Pemerintah, yang oleh UUD 1945 diamanati melakukan penjagaan terhadap kekayaan alam demi sebesar-besar kemakmuran rakyat, sayangnya secara umum bertindak inefektif, atau setidaknya inefisien. Di ranah kebijakan, kelembagaan, kapabilitas, implementasi, hingga relasi kontraktual dengan pelbagai pihak, banyak kebijakan sesaat yang jadi “ketelanjuran yang merugikan bangsa”. Semua berkontribusi dalam mengonstruksi basis berpikir kita mengenai narasi perubahan untuk menyelamatkan masa depan bangsa.

Kita perlu menghentikan proses deforestasi, melindungi tegakan dan keanekaragaman hayati di dalamnya, serta memperbaiki kerusakan yang telanjur terjadi. Secara simultan, kita manfaatkan lahan korban ketelanjuran itu guna menunjang pembangunan yang harus lebih adil, bermartabat, dan sesuai amanat konstitusi. Proses, kebijakan, implementasi, dan kendaliannya harus mengindahkan hal-hal itu secara komprehensif dan serempak.

Konsepnya sederhana: kurangi deforestasi, rawat tegakan yang masih utuh, kelola pengusahaan secara lestari, tambahkan aset hayati di lahan yang kadung rusak.

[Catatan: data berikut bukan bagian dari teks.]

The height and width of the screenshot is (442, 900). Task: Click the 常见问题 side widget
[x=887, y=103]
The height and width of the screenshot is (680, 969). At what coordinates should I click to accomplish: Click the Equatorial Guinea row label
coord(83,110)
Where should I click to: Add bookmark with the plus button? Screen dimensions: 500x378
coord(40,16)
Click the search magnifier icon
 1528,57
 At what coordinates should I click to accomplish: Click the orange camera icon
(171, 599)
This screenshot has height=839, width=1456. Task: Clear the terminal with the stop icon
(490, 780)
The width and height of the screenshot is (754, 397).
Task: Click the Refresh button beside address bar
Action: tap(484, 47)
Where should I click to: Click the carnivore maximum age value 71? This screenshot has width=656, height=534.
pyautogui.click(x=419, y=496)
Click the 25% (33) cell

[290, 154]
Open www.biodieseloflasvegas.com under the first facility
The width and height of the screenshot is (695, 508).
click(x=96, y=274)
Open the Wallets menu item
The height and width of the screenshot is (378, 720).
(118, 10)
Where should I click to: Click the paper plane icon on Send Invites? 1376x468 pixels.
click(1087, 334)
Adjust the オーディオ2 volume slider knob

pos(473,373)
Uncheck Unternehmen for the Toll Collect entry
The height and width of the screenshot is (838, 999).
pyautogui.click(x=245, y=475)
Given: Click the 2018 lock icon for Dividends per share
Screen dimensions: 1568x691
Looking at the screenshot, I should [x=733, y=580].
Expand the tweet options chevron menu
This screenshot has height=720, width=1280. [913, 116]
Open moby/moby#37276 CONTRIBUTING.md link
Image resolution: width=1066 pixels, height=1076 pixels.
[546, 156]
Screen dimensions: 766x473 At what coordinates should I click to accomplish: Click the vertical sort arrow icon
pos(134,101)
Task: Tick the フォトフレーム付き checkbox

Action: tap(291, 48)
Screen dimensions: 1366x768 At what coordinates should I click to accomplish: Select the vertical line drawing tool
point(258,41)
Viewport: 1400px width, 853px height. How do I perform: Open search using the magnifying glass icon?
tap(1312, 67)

Meski sederhana, tetap harus diimbangi analisis komprehensif dan pelibatan multipihak, termasuk para pihak yang sudah terikat secara kontraktual untuk melaksanakan pengelolaan lahan. Mayoritas dari pihak yang disebut terakhir itu adalah mereka, para pengusaha kelapa sawit, yang setelah gelombang besar pengusahaan kayu-pulp-kertas bertransformasi ke gelombang bisnis berikutnya melalui pemasifan deforestasi.

Pemerintah telah banyak menginisiasi sejumlah prakarsa atau kampanye, seperti penegakan hukum yang lebih serius, penetapan kebijakan (misal: moratorium izin baru), serta peningkatan disiplin data (misal: menggelindingkan ”bola salju” gerakan One Map dan Open Government). Ikhtiar-ikhtiar itu menggema di banyak ruang, seperti diplomasi internasional, wacana masyarakat adat dan penggerak lingkungan, riset akademik, hingga di rapat-rapat direksi perusahaan swasta.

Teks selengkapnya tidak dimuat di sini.